In other developments:
* Matell denied that the airline’s entire fleet of narrow-bodied planes is up for sale, as was reported over the weekend. However, the airline has put out bulletins alerting potential buyers that it has some Boeing 727 and 757 planes for sale as well as some McDonnell Douglas DC-9s.
Matell noted that Eastern President Phil Bakes previously had said the airline would be downsized to about 70% of its original size. “By no means are all our planes for sale,” he said. “We would sell some for which we could get a good price. We certainly cannot run our route system with only wide-body planes.”
Eastern has about 230 planes in its fleet. Because commercial airplane builders are behind in their production schedules, demand and prices for used aircraft have soared.
* William F. Genoese, an official of the International Brotherhood of Teamsters, threatened to stage a sympathy strike at Pan American World Airways.

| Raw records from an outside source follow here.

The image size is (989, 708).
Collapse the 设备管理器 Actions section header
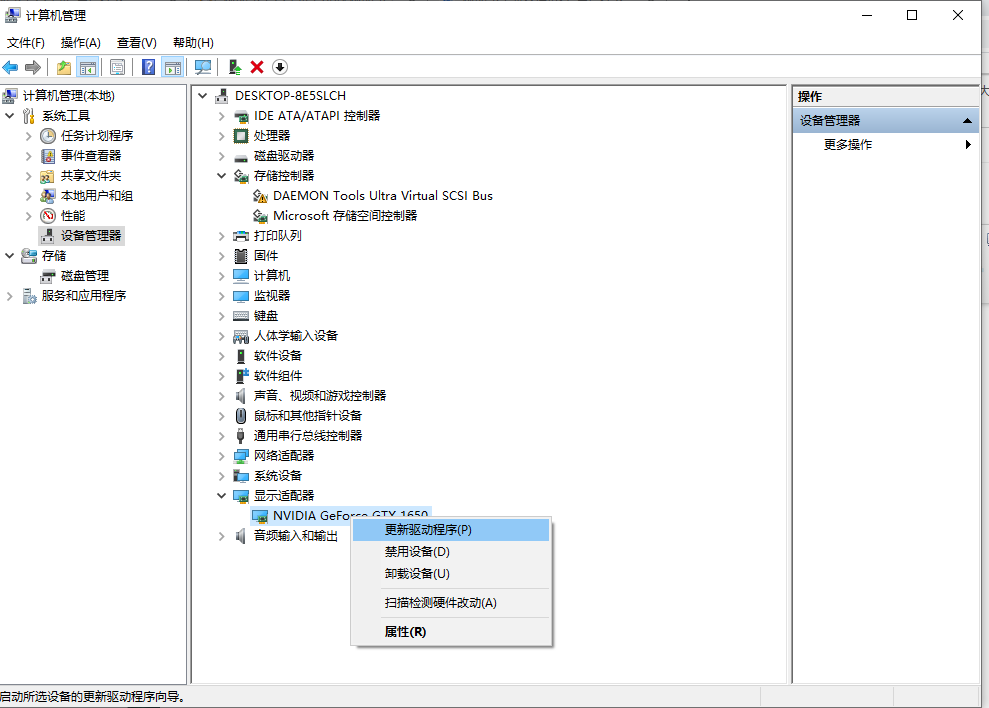pyautogui.click(x=967, y=120)
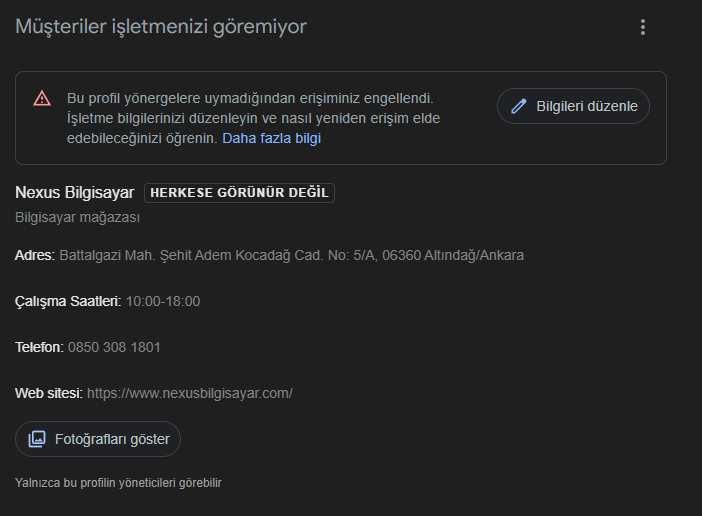The height and width of the screenshot is (516, 702).
Task: Click the Adres label
Action: (35, 255)
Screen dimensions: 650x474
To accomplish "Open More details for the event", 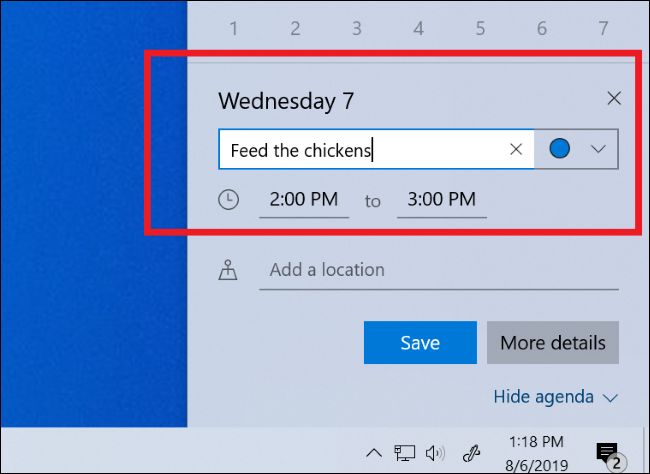I will (x=552, y=342).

One of the targets would be the Pan Am Northeast shuttle where the two airlines compete. Such an action would tie up the entire Boston-Washington-New York corridor.
* Columbia College, the undergraduate school at Columbia University in Manhattan, canceled an annual dinner at which Eastern Airlines chief Frank Lorenzo was to receive a top alumni award. In a statement, the college said the action was taken “because the current emotional climate in the labor dispute between Eastern Airlines and its Machinists’ union makes it impossible to guarantee an atmosphere appropriate to such a celebratory event.” There have been reports that a protest was being planned to disrupt Thursday’s dinner.